Soooo bleeeeeaaaaaak plus solitary, poor, nasty, brutish, and short.
Well, ok, not necessarily poor nor nasty. But definitely solitary.
Black globes in the sky are ruining our world and the survivors are all people with some type of skill that can be used to keep humanity going until the black globes go away and we can reclaim our lands; plus a moody thirteen-year-old boy.
Charlie, the thirteen-year-old, is acting up in the safe haven so is pulled from school and goes with Sigrid, a microbiologist, and her brother, Matt, her backup, to the surface where the three of them will spend a week in one of four big, empty, solitary research stations.

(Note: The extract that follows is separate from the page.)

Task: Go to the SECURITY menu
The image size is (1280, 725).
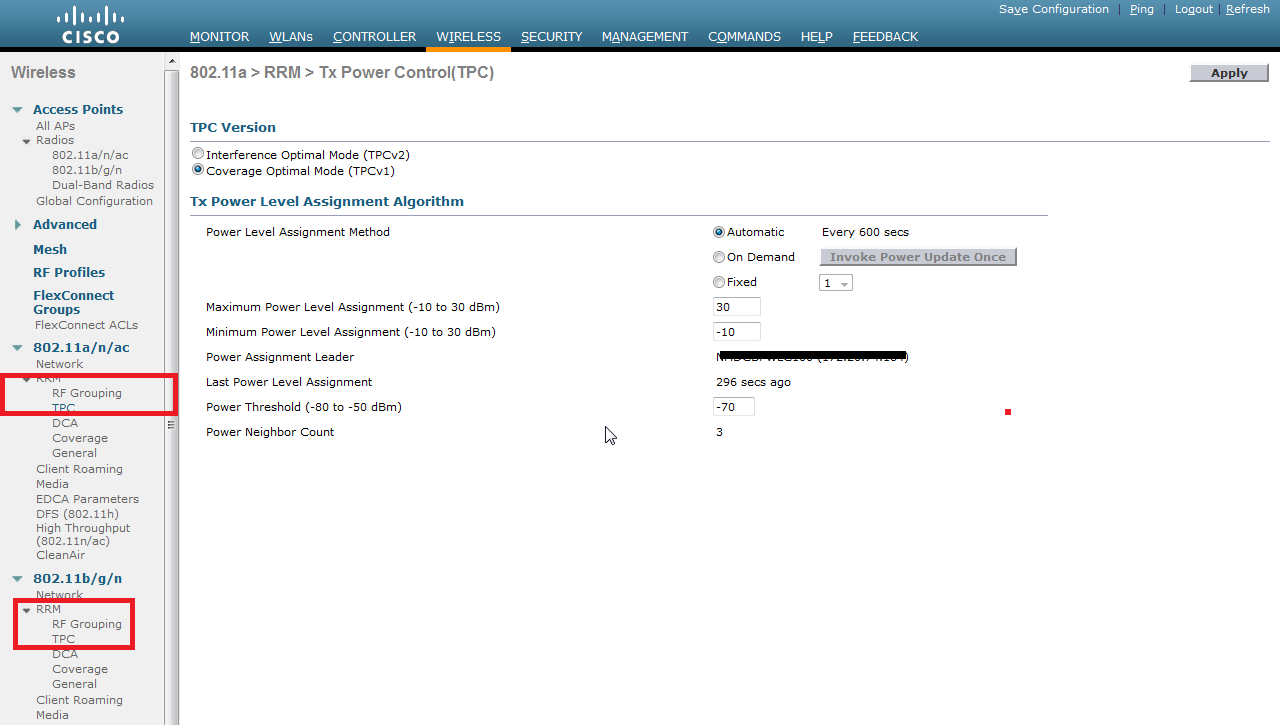Action: [551, 37]
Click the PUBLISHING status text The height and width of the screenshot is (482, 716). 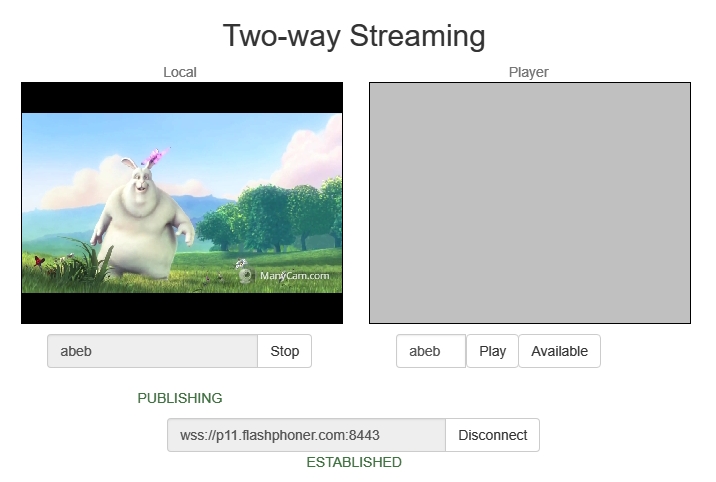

Things don't go as planned.
Per usual, Stålenhag's illustrations are fascinating and mesmerizing. Darker and simpler than in some of his other works, these pictures convey heaping spoonfuls of loneliness, death, otherness. The neat little details in past works don't show up here, this is all wide expanses of what-used-to-be-but-no-longer-is and close-ups of the small, leftover spaces humanity now occupies.
Overall, the whole thing is a depressing psychological thriller, a character study told by a narrator whose understanding of feelings is fairly limited and whose ability to compartmentalize allows for a horrible story to unfold without hints of what's coming.